In all you do please remember that being a part of CSCI@HSU means DOING THE RIGHT THING.
- Doing the right thing matters.
- Doing the right thing means developing competence.
- Doing the right thing means living in community.
- Doing the right thing means finding moral, effective, and correct solutions.
- Doing the right thing means honoring God in all we do.
So, do this assignment in a way that demonstrates integrity, develops
competence, is correct, and honors God ... because what we do matters!
In completing this assignment you MAY use/access the following resources:
You may NOT use/access:
- Resources not expressly listed above.
- Source code not provided as part of this assignment and not generated
by CoPilot. (Obviously, this includes, but is not limited to, source code
written by other students whether current or in the past).
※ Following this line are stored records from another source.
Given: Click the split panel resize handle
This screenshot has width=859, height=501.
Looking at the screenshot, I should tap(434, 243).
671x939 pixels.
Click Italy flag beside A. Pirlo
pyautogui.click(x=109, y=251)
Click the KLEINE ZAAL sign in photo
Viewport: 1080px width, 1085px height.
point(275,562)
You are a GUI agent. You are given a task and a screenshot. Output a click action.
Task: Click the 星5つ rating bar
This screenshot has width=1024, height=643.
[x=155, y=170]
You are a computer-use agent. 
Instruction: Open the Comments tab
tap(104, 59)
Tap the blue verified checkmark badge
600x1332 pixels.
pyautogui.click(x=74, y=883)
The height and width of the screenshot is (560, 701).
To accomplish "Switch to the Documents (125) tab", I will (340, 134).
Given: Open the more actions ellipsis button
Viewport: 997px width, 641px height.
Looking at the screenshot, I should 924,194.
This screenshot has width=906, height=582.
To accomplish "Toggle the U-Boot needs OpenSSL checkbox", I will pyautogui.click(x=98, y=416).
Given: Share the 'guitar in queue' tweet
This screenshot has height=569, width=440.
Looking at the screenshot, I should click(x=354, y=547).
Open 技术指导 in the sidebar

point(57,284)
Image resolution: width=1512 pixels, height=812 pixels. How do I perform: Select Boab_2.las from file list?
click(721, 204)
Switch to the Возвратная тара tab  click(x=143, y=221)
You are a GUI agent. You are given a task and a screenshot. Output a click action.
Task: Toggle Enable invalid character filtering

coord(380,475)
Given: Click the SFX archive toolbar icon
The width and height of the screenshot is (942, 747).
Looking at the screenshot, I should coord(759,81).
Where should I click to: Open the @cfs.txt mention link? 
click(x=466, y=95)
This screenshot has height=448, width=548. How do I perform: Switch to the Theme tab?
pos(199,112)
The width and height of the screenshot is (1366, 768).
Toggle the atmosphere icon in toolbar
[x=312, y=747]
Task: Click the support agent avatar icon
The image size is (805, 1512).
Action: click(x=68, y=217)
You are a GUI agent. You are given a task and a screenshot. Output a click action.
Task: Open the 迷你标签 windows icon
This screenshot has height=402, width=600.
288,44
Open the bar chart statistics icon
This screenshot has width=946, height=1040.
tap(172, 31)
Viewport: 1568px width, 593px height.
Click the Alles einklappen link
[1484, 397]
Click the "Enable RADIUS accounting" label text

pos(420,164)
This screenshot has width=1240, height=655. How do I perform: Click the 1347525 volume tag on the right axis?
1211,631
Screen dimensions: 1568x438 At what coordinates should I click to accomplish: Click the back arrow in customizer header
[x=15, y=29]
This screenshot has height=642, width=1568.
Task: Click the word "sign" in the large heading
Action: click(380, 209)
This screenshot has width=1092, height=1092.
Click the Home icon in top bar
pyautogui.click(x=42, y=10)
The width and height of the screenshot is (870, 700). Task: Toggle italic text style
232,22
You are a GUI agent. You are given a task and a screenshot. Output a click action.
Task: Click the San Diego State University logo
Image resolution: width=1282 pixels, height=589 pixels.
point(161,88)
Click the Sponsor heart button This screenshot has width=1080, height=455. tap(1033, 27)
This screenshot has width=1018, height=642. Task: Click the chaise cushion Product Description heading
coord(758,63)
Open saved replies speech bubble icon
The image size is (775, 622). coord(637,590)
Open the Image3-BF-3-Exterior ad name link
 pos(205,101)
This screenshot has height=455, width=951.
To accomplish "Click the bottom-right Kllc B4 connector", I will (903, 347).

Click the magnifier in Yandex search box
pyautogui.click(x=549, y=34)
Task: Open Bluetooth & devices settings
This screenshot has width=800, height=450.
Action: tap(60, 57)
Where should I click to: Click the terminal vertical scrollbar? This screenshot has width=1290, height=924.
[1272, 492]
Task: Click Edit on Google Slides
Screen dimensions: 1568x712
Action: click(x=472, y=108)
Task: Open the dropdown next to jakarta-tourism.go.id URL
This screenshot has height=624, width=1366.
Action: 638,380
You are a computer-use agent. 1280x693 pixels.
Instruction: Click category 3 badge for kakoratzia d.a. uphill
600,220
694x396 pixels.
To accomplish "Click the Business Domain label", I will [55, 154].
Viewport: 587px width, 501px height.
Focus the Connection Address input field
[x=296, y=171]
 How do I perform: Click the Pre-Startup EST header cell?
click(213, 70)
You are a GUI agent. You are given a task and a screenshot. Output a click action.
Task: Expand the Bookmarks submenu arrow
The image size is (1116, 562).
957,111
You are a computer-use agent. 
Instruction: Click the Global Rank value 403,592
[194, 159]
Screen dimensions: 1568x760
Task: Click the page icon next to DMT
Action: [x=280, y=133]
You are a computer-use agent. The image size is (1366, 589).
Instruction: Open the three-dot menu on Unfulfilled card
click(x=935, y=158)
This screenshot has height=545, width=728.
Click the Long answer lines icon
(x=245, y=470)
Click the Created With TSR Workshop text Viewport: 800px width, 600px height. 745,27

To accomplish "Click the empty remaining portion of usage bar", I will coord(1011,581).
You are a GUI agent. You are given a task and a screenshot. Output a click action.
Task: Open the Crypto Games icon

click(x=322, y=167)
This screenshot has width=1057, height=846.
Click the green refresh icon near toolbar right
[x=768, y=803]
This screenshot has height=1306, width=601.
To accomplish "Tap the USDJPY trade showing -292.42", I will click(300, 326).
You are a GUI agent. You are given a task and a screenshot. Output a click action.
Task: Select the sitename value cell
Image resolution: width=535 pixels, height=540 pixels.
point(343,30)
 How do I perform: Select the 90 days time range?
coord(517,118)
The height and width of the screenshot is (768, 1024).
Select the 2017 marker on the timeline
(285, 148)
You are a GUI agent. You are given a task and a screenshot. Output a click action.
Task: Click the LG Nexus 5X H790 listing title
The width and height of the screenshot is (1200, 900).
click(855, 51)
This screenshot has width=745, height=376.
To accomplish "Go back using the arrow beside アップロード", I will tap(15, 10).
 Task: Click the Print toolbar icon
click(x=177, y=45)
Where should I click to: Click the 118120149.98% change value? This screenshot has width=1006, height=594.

- Code-generating tools (other than CoPilot).
Failure to abide by these guidelines will result in a zero for the assignment
and the incident will be reported to the university provost as a violation of
the university academic integrity policy. A second incident of academic
dishonesty (whether from this course or another computer science course) will
result in an F in the course.
The instructions for the assignment are given here: https://youtu.be/0YK2y4_Ypik
After watching the video, create a hand-written UML diagram. Take a picture of
it for your records and give the physical document to the instructor on the day
the assignment is given (NOT the due date).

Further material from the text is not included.